Collected data:
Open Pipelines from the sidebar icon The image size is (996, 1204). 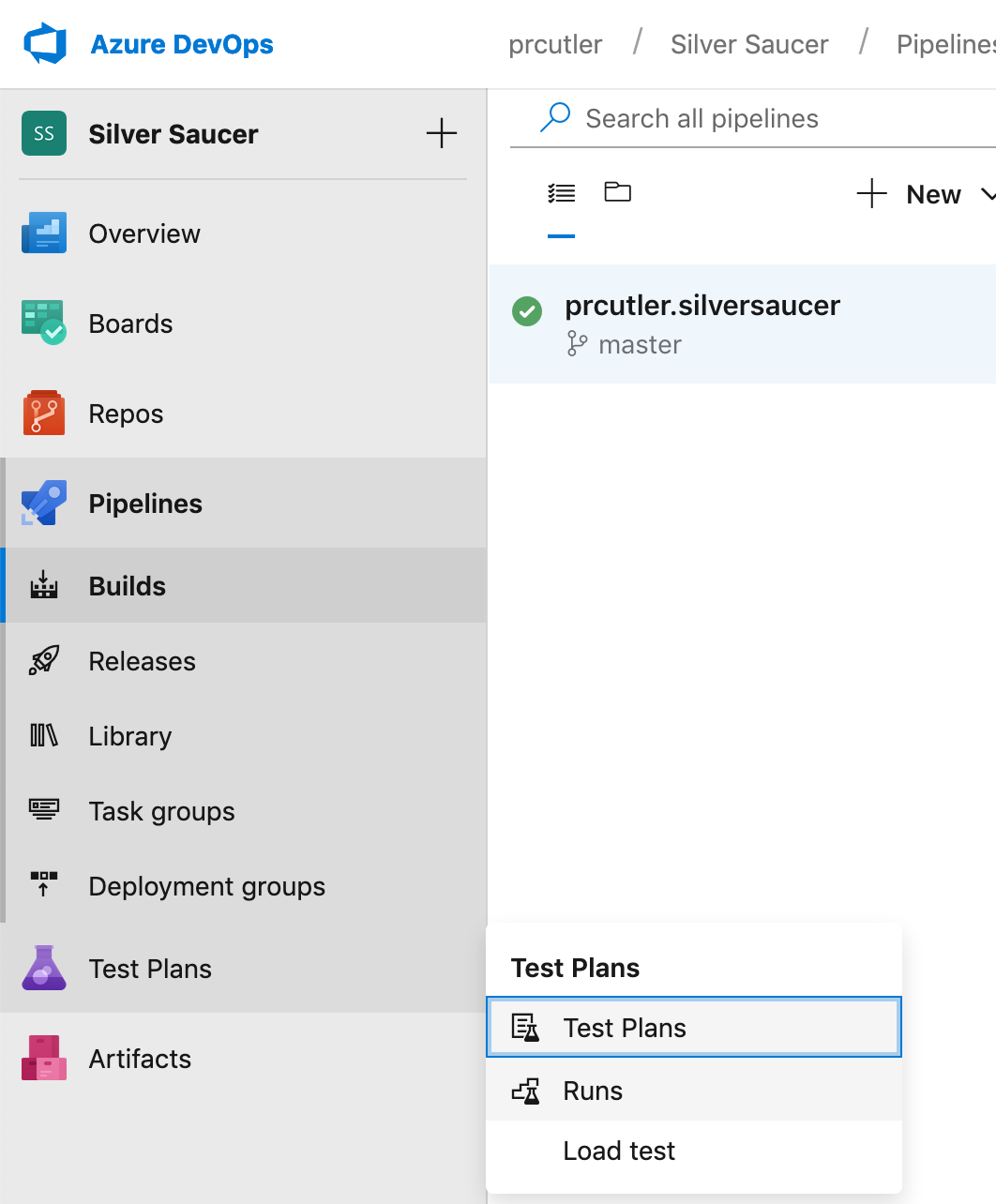coord(43,503)
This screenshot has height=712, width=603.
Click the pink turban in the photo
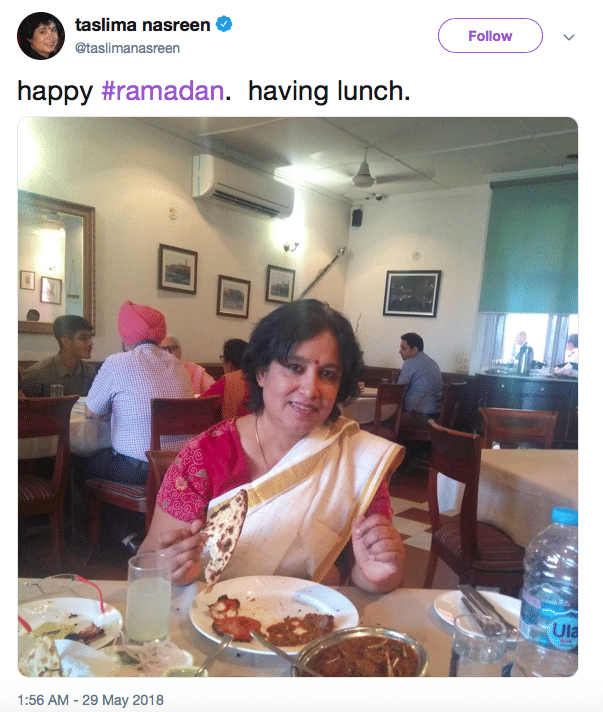coord(142,323)
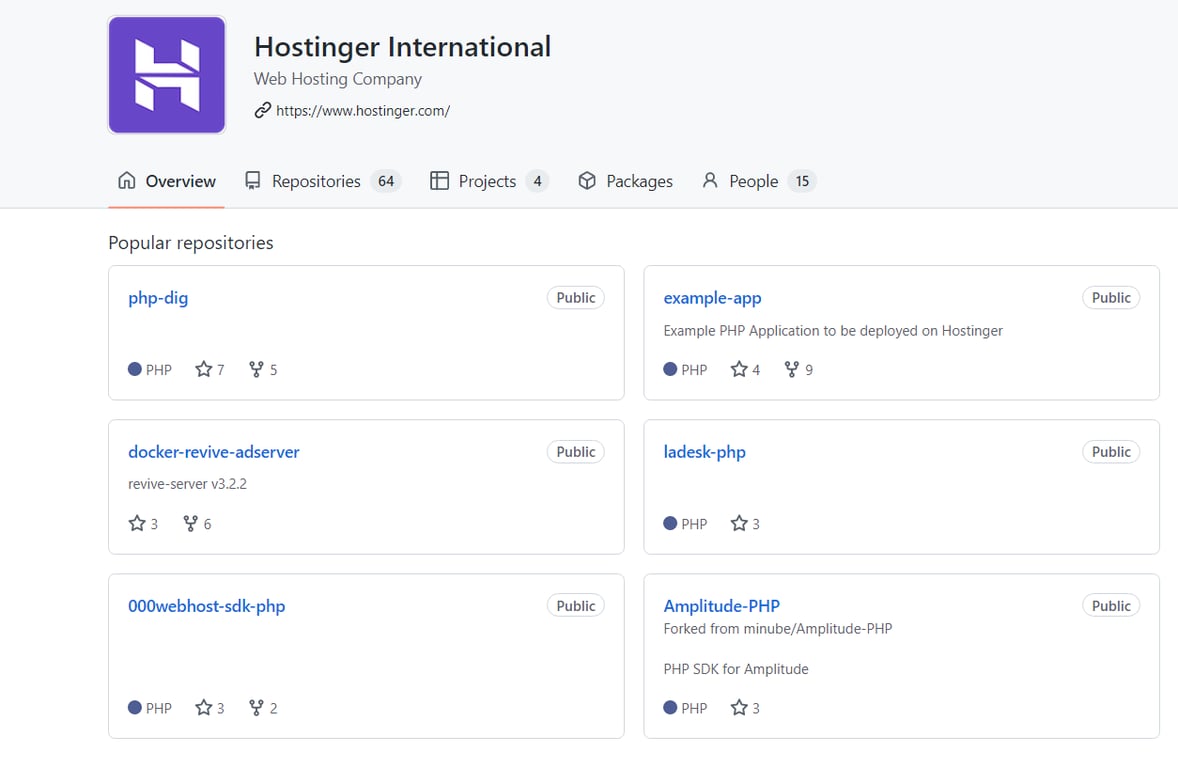Click the PHP language dot on 000webhost-sdk-php
Image resolution: width=1178 pixels, height=768 pixels.
coord(134,707)
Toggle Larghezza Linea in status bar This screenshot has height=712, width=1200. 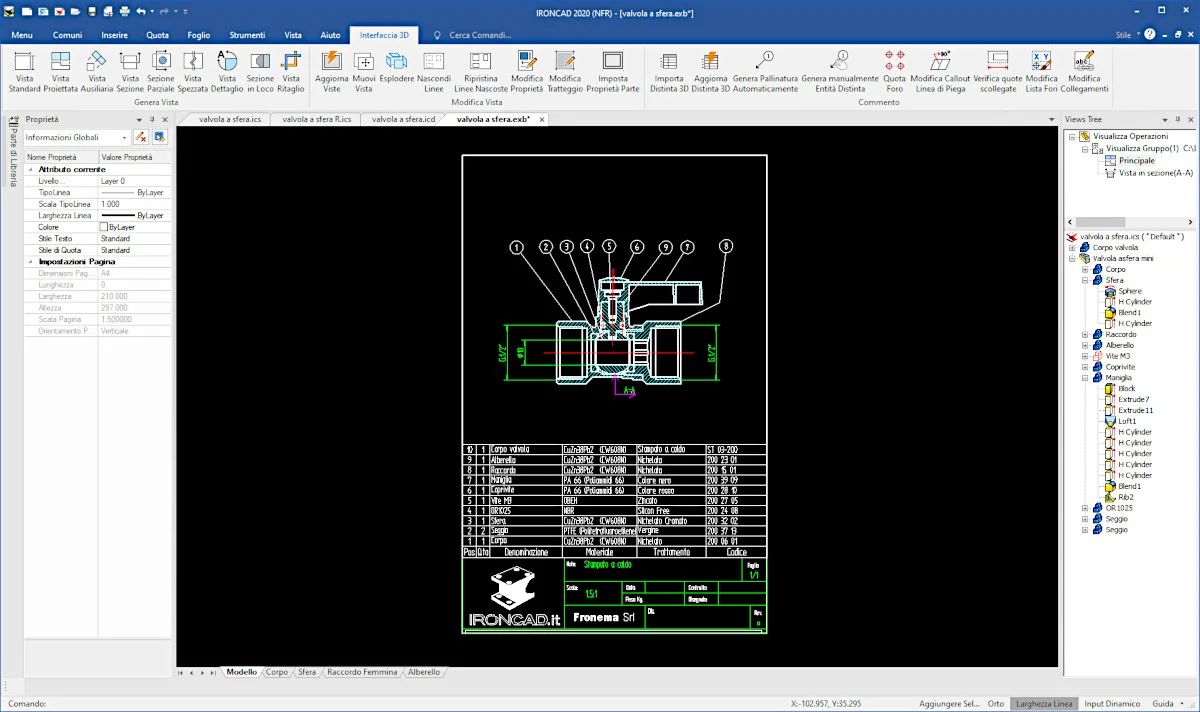tap(1044, 704)
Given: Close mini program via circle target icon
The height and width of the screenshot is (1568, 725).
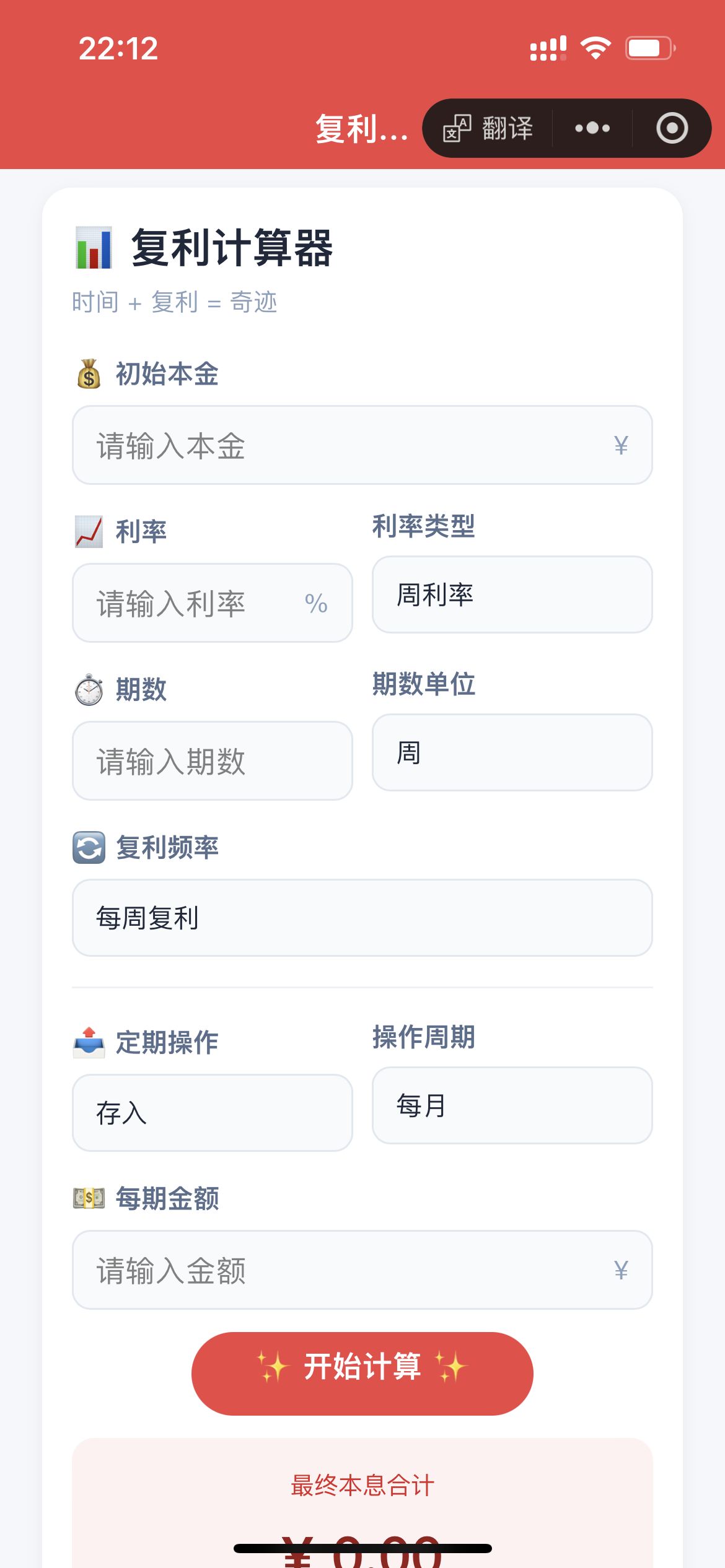Looking at the screenshot, I should (x=672, y=128).
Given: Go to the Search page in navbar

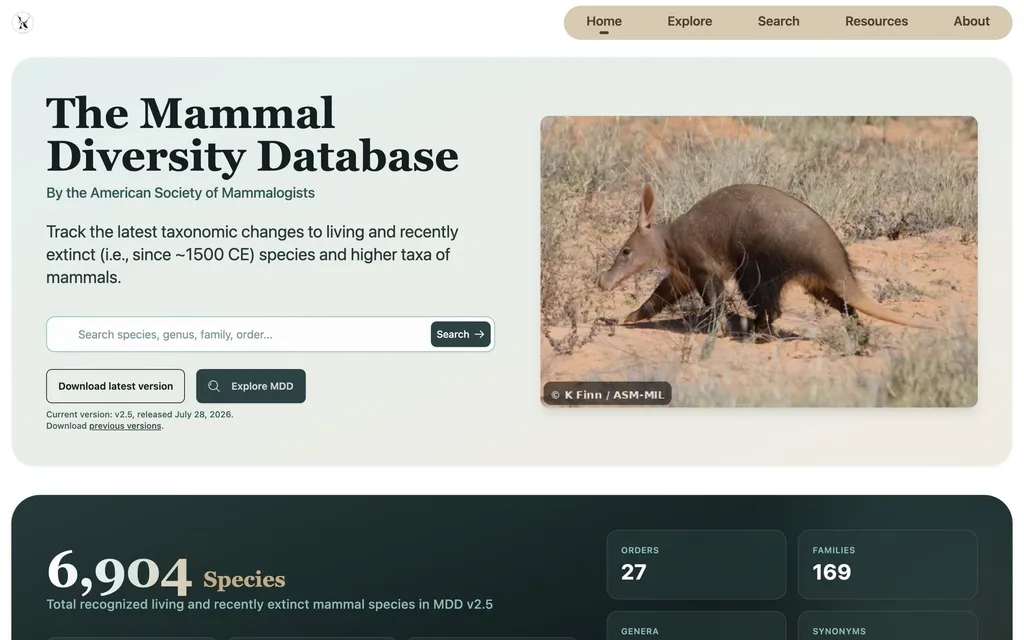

WORK TO BE COMPLETED
Lines holding the word "Given" are the answer; copy each one from the records above.

RESPONSE TO THIS TASK
Given: Close mini program via circle target icon
Given: Go to the Search page in navbar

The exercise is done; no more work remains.